Dataset rows:
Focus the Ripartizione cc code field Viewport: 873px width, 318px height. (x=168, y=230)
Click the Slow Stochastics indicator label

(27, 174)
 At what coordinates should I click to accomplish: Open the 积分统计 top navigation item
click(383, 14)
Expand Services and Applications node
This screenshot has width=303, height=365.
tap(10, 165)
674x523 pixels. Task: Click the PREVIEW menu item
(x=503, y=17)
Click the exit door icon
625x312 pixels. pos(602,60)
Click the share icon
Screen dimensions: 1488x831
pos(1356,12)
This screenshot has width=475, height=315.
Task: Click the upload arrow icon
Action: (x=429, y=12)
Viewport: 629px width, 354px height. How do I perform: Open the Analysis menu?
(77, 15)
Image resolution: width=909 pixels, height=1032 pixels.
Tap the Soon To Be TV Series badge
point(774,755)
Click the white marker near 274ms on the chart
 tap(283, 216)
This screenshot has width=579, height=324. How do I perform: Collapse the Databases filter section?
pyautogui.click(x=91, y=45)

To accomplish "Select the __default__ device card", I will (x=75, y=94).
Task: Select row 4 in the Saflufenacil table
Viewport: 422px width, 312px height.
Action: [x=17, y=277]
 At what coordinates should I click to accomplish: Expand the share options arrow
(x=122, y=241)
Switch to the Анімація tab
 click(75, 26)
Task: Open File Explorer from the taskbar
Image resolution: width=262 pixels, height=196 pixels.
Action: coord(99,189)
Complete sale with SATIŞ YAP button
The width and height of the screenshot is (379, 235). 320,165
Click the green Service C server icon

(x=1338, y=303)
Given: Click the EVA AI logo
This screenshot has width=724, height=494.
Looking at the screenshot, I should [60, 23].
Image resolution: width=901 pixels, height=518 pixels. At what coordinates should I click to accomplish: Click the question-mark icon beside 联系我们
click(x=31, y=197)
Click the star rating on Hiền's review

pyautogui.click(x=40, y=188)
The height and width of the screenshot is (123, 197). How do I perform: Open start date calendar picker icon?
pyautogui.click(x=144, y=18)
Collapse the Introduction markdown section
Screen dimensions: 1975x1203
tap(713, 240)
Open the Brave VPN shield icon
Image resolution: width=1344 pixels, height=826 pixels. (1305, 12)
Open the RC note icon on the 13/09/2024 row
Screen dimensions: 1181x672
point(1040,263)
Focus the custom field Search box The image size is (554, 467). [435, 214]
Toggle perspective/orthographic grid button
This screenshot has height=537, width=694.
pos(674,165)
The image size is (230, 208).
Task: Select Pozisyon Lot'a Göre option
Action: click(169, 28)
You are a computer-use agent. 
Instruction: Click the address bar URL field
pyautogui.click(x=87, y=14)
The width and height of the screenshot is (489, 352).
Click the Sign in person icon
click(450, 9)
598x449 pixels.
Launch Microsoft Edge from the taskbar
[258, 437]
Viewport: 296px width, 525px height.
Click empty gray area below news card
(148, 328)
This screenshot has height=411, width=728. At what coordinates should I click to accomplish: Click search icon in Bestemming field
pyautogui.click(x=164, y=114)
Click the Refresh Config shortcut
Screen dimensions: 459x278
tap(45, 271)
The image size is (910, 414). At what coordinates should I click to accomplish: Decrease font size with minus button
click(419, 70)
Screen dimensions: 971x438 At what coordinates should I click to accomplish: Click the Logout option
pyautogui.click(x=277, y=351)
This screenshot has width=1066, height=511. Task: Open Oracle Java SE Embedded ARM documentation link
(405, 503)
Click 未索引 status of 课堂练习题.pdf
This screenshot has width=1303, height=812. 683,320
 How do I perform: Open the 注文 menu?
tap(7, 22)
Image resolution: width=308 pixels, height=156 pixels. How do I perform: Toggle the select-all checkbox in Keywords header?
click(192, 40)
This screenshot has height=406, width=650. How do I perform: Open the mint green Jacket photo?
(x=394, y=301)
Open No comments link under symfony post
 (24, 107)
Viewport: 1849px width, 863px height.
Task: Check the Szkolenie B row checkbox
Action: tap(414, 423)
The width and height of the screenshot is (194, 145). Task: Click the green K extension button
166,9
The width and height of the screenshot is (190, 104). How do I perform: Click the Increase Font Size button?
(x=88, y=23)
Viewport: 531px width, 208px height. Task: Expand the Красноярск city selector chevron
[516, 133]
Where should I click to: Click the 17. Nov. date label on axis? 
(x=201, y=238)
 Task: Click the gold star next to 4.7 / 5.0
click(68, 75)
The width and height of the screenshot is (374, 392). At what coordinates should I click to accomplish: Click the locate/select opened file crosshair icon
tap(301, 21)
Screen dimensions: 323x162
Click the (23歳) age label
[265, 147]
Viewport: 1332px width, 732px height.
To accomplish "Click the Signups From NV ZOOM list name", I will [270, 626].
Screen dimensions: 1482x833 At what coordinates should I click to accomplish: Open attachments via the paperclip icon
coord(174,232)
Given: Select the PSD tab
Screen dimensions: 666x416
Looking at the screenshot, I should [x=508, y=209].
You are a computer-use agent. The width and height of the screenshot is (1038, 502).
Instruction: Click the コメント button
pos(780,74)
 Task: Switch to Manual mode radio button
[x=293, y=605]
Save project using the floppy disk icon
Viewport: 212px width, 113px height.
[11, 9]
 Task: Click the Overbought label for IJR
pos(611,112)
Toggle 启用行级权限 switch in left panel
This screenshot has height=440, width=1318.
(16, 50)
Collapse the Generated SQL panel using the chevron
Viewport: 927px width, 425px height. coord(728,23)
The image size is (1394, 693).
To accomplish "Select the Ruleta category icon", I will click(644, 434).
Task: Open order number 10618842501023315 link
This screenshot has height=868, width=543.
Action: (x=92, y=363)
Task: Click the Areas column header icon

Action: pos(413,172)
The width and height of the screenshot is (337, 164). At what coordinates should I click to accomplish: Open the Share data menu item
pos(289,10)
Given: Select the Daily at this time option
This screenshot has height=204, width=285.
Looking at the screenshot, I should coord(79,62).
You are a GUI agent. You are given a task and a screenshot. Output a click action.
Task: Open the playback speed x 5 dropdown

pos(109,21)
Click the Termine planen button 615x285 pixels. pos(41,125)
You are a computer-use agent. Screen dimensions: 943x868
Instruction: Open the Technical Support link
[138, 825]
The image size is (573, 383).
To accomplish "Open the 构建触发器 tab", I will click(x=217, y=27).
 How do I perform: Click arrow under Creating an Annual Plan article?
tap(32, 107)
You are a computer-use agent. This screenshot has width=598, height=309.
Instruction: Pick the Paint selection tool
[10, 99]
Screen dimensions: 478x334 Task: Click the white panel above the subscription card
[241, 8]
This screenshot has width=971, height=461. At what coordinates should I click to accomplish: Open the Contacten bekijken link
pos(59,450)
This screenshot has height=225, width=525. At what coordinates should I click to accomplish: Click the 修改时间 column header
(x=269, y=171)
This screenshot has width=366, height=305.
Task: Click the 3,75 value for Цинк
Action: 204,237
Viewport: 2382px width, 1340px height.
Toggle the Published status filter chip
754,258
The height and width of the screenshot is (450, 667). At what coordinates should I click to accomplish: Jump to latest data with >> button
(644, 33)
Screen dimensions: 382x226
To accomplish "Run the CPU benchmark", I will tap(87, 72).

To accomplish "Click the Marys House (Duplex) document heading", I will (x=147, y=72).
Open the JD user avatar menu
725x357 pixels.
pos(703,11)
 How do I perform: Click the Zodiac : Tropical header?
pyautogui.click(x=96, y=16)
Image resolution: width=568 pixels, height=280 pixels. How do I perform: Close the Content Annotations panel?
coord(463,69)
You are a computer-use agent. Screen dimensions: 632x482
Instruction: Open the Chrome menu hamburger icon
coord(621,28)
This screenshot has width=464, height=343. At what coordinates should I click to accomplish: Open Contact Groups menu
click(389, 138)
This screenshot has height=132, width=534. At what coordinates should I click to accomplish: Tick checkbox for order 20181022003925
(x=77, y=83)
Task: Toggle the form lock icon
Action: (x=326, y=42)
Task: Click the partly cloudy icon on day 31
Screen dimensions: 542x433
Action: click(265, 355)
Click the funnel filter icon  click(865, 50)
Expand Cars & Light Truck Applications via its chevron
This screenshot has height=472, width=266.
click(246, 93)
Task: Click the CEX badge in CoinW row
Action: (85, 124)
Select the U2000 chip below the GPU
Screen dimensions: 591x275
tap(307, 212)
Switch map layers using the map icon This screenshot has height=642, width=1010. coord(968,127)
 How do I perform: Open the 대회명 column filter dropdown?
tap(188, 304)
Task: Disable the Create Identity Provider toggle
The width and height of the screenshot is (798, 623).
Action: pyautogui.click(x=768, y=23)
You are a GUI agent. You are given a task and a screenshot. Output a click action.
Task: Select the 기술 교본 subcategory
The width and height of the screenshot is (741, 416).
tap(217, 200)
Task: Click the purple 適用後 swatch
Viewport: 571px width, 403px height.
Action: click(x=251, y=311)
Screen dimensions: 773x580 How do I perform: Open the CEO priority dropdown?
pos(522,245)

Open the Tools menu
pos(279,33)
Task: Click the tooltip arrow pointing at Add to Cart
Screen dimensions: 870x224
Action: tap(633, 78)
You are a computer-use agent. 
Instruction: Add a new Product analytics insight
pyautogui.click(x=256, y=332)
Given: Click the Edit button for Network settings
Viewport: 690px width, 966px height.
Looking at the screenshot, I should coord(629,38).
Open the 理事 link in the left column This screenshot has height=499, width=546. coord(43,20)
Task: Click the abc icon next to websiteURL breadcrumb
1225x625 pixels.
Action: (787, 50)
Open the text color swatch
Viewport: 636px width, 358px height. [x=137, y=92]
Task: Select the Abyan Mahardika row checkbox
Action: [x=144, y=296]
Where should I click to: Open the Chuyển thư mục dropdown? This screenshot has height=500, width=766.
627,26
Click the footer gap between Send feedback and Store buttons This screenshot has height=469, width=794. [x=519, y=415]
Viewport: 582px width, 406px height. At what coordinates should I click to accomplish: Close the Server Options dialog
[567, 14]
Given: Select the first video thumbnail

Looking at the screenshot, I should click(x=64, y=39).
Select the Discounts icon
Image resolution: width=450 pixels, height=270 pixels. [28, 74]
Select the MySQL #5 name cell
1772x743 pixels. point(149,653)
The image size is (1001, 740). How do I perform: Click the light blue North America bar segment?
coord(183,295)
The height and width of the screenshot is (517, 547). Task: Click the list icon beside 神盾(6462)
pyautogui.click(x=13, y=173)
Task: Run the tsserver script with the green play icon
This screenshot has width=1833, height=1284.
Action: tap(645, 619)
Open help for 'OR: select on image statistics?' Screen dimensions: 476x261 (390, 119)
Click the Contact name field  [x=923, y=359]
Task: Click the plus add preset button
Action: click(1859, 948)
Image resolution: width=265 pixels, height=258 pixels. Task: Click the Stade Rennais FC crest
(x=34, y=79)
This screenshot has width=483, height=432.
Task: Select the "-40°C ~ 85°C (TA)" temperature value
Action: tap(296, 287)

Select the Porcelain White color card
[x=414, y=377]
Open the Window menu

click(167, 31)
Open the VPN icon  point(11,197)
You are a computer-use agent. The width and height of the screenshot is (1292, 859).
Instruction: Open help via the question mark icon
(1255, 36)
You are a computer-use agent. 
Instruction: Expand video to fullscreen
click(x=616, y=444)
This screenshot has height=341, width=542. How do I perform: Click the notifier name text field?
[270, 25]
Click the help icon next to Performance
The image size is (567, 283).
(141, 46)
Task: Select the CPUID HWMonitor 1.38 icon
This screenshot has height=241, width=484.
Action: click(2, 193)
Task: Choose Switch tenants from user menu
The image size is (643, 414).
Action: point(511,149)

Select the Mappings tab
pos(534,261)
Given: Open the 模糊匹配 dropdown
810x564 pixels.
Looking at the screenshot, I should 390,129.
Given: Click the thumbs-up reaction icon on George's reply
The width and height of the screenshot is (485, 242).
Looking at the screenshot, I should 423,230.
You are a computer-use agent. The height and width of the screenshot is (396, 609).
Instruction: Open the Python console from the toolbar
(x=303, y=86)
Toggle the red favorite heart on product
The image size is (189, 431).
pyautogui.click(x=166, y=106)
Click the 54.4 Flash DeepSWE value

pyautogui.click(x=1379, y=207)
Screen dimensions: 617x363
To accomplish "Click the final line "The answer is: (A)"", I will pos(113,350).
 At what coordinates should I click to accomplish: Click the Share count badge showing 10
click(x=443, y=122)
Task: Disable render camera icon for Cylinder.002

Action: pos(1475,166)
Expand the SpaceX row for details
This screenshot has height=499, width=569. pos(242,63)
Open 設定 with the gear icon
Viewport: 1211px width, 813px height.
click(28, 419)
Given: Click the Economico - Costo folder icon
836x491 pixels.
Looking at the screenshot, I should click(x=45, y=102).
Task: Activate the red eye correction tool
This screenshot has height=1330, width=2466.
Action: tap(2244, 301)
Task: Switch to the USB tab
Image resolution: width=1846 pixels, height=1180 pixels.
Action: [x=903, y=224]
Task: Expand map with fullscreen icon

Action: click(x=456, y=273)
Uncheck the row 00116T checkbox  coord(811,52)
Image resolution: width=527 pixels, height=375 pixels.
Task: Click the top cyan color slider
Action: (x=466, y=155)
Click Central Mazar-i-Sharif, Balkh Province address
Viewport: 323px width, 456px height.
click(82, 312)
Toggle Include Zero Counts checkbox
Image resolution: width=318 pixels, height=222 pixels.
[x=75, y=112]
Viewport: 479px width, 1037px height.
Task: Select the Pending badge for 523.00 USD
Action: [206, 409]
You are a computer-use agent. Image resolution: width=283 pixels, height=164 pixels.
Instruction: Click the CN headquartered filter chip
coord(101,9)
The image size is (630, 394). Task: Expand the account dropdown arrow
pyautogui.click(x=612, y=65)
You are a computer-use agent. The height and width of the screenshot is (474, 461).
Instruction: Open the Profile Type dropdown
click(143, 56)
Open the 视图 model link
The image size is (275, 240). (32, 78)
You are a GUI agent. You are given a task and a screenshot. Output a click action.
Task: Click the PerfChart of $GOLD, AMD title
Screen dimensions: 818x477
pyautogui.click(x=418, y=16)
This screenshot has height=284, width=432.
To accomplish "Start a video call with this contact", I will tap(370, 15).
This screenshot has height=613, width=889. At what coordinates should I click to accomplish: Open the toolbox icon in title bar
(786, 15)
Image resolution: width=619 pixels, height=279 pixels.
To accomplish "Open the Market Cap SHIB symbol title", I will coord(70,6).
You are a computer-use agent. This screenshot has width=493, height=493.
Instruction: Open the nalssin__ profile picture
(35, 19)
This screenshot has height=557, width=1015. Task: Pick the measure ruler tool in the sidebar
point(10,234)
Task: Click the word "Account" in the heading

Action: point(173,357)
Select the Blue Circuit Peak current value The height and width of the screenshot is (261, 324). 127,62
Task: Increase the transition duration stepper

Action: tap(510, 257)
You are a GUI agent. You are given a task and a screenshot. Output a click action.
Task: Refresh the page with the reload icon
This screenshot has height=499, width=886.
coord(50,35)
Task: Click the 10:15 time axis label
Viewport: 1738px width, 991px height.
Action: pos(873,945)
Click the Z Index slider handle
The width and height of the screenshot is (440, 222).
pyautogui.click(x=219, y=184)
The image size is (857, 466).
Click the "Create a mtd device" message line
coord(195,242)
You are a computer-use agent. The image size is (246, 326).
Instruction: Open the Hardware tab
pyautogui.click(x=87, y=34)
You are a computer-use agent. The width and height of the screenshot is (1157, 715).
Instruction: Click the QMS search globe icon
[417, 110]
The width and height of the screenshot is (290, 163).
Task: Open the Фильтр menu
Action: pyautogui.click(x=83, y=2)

Task brief:
Copy every line from the first of the rows above down through the line containing "will (x=75, y=94).", without changing a character.

Result below:
Focus the Ripartizione cc code field Viewport: 873px width, 318px height. (x=168, y=230)
Click the Slow Stochastics indicator label

(27, 174)
 At what coordinates should I click to accomplish: Open the 积分统计 top navigation item
click(383, 14)
Expand Services and Applications node
This screenshot has width=303, height=365.
tap(10, 165)
674x523 pixels. Task: Click the PREVIEW menu item
(x=503, y=17)
Click the exit door icon
625x312 pixels. pos(602,60)
Click the share icon
Screen dimensions: 1488x831
pos(1356,12)
This screenshot has width=475, height=315.
Task: Click the upload arrow icon
Action: (x=429, y=12)
Viewport: 629px width, 354px height. How do I perform: Open the Analysis menu?
(77, 15)
Image resolution: width=909 pixels, height=1032 pixels.
Tap the Soon To Be TV Series badge
point(774,755)
Click the white marker near 274ms on the chart
 tap(283, 216)
This screenshot has width=579, height=324. How do I perform: Collapse the Databases filter section?
pyautogui.click(x=91, y=45)

To accomplish "Select the __default__ device card", I will (x=75, y=94).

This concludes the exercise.